Santé sexuelle suisse et l'Association des spécialistes en santé sexuelle ont rappelé, dans une position officielle, que les campagnes comme la pétition du collectif parents diffusent des informations erronées qui trompent les familles et entravent le droit des élèves à une éducation sexuelle de qualité. Or, refuser à ces élèves une information claire et adaptée revient seulement à renforcer la stigmatisation, l'isolement et les risques d'abus. Ça revient aussi à mettre en danger ces jeunes, qui ont réellement besoin d'écoute et de soutien et non pas de moralisme, comme on l'entend dans ce parlement. Pour toutes ces raisons, il faut bien évidemment rejeter cette motion. Je vous remercie.

M. Diego Esteban (S). Je réagis juste aux propos du rapporteur de minorité et de l'intervenant du groupe UDC. On nous clame des évidences scientifiques en excluant de ceux qui formeraient ce consensus scientifique l'OMS, la Commission nationale d'éthique, toute une série d'organisations qui en font partie. Je ne sais pas trop qui fait partie du consensus scientifique... (La présidente agite la cloche pour indiquer qu'il reste trente secondes de temps de parole.) ...dans l'esprit de l'UDC si l'on n'y inclut pas l'OMS, à moins, bien entendu, de ne plus mettre à jour ses renseignements sur le consensus scientifique depuis 1990, lorsque l'homosexualité a été retirée de la liste des maladies - on en a fait de même ensuite avec la transidentité. Si l'histoire vous intéresse, vous pouvez vous renseigner sur la reconnaissance d'un troisième genre au sud de l'Asie depuis au moins le XIIIe siècle. Merci de mettre à jour vos références. Je vous remercie de votre attention.

La présidente. Merci bien. Monsieur Falquet, vous n'avez plus de temps de parole, malheureusement. Le micro revient à M. de Senarclens.

## Questions de lecture
(1) Dans l'extrait du débat, quelles personnes sont désignées par leur nom de famille ?
(2) Recopiez mot pour mot, dans l'extrait du débat, le passage qui va de "Santé sexuelle suisse" jusqu'à "Je vous remercie.".
Vous n'aurez pas besoin des enregistrements.

## Données enregistrées
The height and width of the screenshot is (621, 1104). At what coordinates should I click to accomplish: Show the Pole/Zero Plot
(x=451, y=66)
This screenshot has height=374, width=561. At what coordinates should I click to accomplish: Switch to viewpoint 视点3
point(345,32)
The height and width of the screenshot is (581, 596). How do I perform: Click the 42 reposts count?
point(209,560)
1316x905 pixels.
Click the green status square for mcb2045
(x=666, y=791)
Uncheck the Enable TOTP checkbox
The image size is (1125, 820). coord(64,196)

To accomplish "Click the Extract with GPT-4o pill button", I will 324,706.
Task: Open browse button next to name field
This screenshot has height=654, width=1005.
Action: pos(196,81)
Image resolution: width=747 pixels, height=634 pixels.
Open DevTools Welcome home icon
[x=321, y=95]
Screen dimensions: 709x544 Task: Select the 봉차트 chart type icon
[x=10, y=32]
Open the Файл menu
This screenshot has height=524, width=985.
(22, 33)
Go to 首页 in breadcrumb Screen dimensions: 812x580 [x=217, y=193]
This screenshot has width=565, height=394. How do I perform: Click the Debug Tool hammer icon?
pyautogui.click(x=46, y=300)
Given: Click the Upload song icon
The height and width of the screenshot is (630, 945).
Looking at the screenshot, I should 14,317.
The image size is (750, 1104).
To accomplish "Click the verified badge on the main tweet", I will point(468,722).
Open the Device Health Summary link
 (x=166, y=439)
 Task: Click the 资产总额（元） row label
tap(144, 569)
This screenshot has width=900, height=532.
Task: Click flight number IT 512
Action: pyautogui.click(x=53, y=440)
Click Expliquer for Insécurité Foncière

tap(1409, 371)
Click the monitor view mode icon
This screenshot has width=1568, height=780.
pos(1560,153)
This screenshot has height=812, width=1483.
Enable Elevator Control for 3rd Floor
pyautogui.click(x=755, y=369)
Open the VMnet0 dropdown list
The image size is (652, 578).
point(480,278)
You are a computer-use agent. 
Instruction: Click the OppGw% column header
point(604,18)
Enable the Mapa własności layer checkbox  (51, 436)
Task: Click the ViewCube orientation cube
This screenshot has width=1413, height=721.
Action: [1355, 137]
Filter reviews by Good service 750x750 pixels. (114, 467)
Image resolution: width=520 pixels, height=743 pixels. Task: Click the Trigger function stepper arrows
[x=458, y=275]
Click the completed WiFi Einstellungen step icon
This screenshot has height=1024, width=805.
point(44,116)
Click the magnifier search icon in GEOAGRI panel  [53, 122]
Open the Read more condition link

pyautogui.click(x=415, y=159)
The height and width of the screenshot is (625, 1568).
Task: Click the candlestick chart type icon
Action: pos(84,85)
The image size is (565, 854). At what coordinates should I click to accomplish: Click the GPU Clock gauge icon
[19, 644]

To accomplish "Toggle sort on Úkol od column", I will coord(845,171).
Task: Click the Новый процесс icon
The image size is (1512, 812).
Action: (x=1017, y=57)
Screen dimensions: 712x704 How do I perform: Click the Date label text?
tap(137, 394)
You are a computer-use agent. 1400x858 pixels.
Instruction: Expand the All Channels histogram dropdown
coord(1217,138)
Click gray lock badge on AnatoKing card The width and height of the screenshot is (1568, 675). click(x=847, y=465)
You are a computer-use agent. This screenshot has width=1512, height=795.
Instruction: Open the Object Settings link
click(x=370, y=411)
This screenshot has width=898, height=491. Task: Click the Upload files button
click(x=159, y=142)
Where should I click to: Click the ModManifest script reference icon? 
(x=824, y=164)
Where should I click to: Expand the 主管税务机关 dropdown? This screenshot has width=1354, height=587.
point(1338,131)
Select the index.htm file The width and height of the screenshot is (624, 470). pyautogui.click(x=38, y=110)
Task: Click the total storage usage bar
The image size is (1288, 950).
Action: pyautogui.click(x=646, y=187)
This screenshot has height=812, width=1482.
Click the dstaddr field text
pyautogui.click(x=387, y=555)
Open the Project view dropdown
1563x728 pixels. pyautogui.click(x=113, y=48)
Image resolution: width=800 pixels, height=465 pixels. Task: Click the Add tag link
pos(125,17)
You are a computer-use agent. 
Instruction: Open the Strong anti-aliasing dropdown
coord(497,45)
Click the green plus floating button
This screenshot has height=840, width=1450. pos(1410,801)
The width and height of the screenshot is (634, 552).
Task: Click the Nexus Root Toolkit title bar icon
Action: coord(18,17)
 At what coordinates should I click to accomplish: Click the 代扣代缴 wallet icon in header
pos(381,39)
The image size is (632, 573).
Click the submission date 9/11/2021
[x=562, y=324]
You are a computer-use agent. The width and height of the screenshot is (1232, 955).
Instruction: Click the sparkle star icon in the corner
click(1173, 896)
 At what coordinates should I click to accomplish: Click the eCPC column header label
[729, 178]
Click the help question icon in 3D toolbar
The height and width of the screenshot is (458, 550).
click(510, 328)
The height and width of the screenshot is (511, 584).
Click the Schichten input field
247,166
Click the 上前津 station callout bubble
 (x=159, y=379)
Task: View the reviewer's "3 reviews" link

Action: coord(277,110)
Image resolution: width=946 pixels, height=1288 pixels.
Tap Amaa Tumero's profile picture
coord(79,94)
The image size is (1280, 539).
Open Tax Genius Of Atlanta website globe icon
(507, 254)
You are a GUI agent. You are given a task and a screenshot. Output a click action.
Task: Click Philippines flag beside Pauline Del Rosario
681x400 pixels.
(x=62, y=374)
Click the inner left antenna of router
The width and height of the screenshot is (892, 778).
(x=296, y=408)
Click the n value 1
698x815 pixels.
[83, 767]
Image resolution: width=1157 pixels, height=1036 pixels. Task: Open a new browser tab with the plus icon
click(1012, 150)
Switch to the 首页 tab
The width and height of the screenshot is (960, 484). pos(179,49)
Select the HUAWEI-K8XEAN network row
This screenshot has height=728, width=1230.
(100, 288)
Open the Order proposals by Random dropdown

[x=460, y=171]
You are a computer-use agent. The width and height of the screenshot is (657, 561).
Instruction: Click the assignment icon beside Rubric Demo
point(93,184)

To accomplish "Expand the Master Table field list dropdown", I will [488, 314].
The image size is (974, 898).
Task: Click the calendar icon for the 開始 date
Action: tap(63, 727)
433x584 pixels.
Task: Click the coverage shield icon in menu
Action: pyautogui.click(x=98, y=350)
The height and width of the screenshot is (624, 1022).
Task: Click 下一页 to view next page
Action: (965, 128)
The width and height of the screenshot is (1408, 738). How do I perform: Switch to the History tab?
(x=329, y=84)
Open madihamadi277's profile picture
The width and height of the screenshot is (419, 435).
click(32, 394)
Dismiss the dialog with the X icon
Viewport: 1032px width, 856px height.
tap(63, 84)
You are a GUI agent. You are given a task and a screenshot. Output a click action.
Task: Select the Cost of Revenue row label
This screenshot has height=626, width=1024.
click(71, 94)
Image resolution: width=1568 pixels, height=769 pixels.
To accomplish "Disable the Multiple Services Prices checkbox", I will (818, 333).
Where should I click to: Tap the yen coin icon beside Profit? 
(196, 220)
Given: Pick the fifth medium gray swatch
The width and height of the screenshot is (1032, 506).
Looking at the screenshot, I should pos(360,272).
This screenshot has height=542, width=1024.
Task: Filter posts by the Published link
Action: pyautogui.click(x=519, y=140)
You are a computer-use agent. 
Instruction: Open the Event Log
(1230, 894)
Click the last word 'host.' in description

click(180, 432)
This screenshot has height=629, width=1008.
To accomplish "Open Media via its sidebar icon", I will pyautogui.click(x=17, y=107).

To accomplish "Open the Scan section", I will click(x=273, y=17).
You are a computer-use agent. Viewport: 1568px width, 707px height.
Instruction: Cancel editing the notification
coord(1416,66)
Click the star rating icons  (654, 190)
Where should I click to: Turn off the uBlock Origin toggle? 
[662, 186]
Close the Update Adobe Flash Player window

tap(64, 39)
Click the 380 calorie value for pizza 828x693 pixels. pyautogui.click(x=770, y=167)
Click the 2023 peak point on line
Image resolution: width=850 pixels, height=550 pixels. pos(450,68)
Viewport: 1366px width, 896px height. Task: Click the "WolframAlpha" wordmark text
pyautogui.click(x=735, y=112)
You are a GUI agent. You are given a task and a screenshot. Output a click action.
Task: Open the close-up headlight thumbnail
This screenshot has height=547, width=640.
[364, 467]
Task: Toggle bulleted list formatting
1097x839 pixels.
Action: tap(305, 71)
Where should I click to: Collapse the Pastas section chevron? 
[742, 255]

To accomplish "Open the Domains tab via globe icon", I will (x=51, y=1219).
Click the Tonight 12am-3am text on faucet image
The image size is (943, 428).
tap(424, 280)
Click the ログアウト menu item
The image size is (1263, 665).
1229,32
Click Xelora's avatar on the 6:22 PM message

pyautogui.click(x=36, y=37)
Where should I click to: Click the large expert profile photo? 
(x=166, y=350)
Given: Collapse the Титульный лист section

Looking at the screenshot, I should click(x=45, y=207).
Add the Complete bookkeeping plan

## Corrigé
(1) Diego Esteban, Falquet, de Senarclens

(2)
Santé sexuelle suisse et l'Association des spécialistes en santé sexuelle ont rappelé, dans une position officielle, que les campagnes comme la pétition du collectif parents diffusent des informations erronées qui trompent les familles et entravent le droit des élèves à une éducation sexuelle de qualité. Or, refuser à ces élèves une information claire et adaptée revient seulement à renforcer la stigmatisation, l'isolement et les risques d'abus. Ça revient aussi à mettre en danger ces jeunes, qui ont réellement besoin d'écoute et de soutien et non pas de moralisme, comme on l'entend dans ce parlement. Pour toutes ces raisons, il faut bien évidemment rejeter cette motion. Je vous remercie.